The worst, or the best part, depending on how you feel about these things, is that machines are better at making guns than we are. Earlier this spring, I visited Caesar Guerini, where I saw CNC machines milling 96 receivers at once, and to such tight tolerances that all of them measured within .0001 inch of one another. In contrast, back in the ’90s, when Connecticut Shotgun Manufacturing started making A.H. Fox guns, one of their first tasks was to disassemble a bunch of original, handmade Foxes, measure parts and take averages, since none were exactly the same size.

The other benefit is that machine labor costs a lot less than skilled human labor. A little over a year ago, I visited Beretta to see the new SL3 o/u being made. It’s an entry-level high-end gun, which means it “only” costs about $20,000, as opposed to $85,000 or so of an SO10. A lot of the savings are the result of letting machines do the work of people, although there is still a fair amount of hand fitting and finishing that goes into each SL3.

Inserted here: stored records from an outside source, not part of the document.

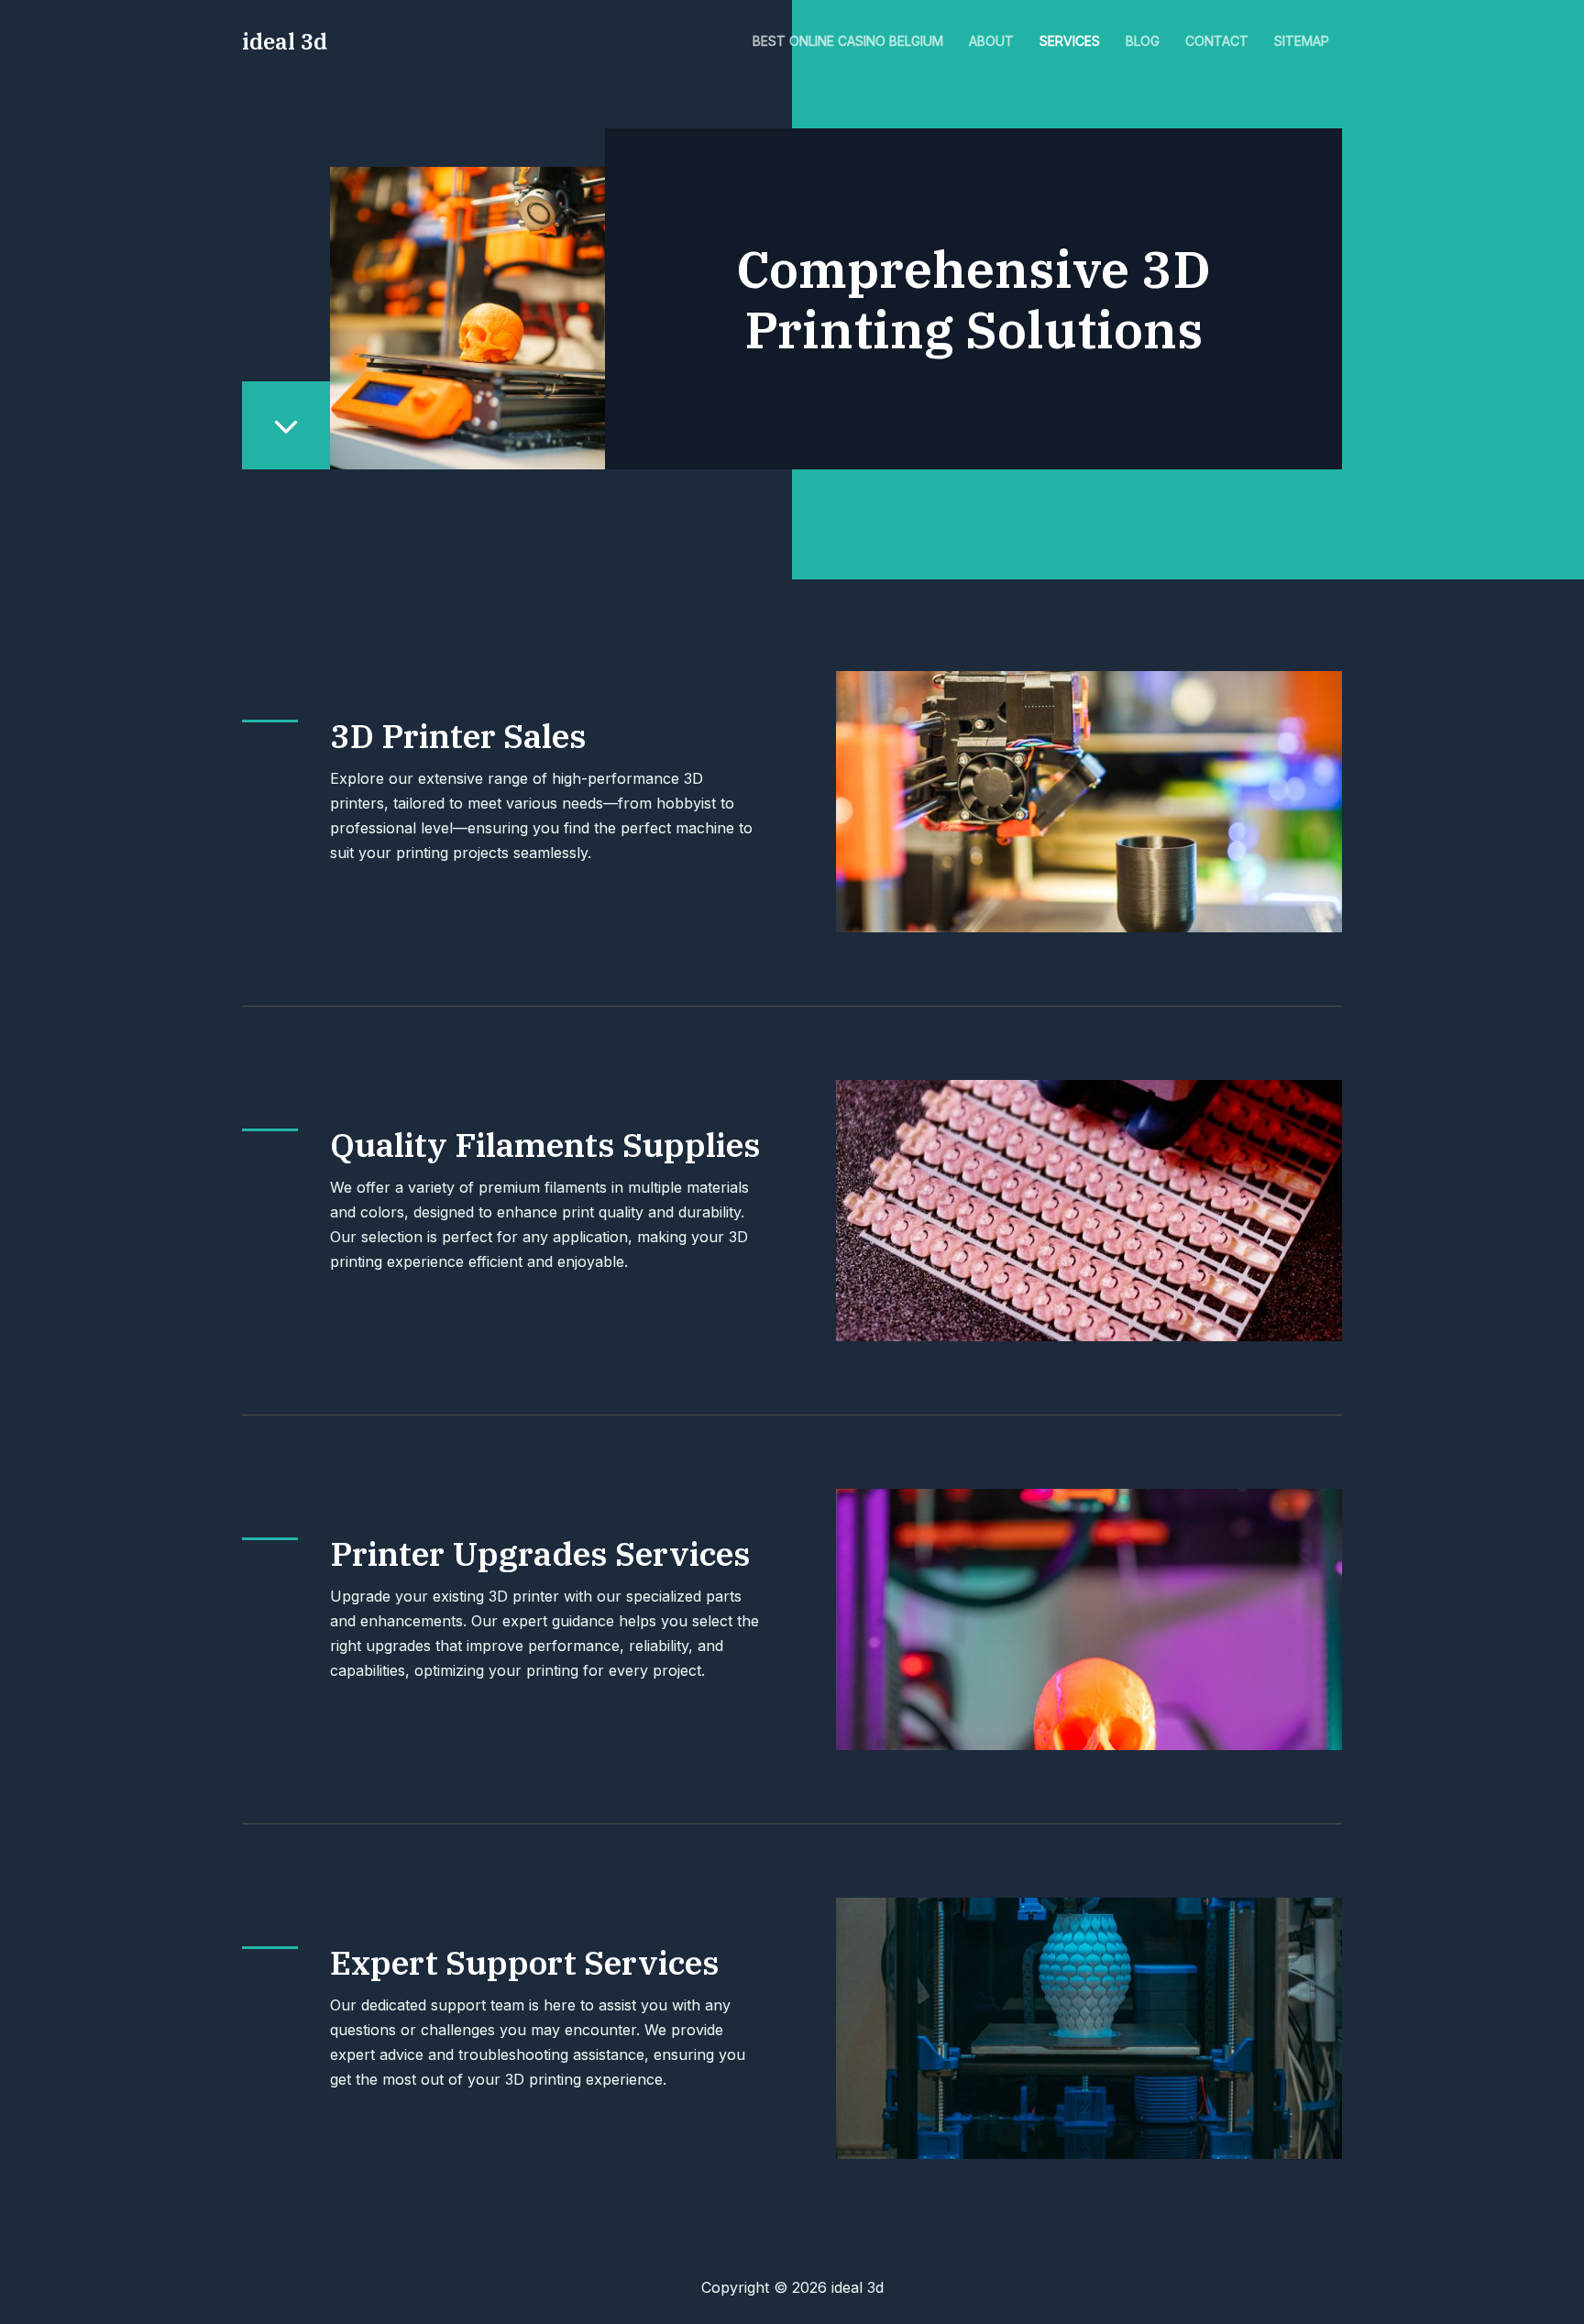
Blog (1143, 41)
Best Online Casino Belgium (848, 41)
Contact (1216, 41)
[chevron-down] (286, 425)
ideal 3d (284, 41)
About (991, 41)
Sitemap (1301, 41)
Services (1070, 41)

Caesar Guerinis, by contrast, are made almost entirely by machines. A few of the very highest-grade models feature hand-chased laser engraving, and all the guns have their recoil lugs hand-fitted. Otherwise, they are machine-made. The stocks and receivers are all so uniform there’s no need for people to do any hand-fitting to join them together. Likewise, the barrels fit the actions without the need to use black smoke and files to fit them the old-fashioned way. It is lacking in romance, perhaps, but it puts a much higher-quality gun into a price range many people can afford.

If you want handmade guns, there are plenty of them on the used market, including quite a few that won’t break the bank. To me it seems reasonable to own some old, handmade guns and some new, machine-made ones, and appreciate them all for what they are.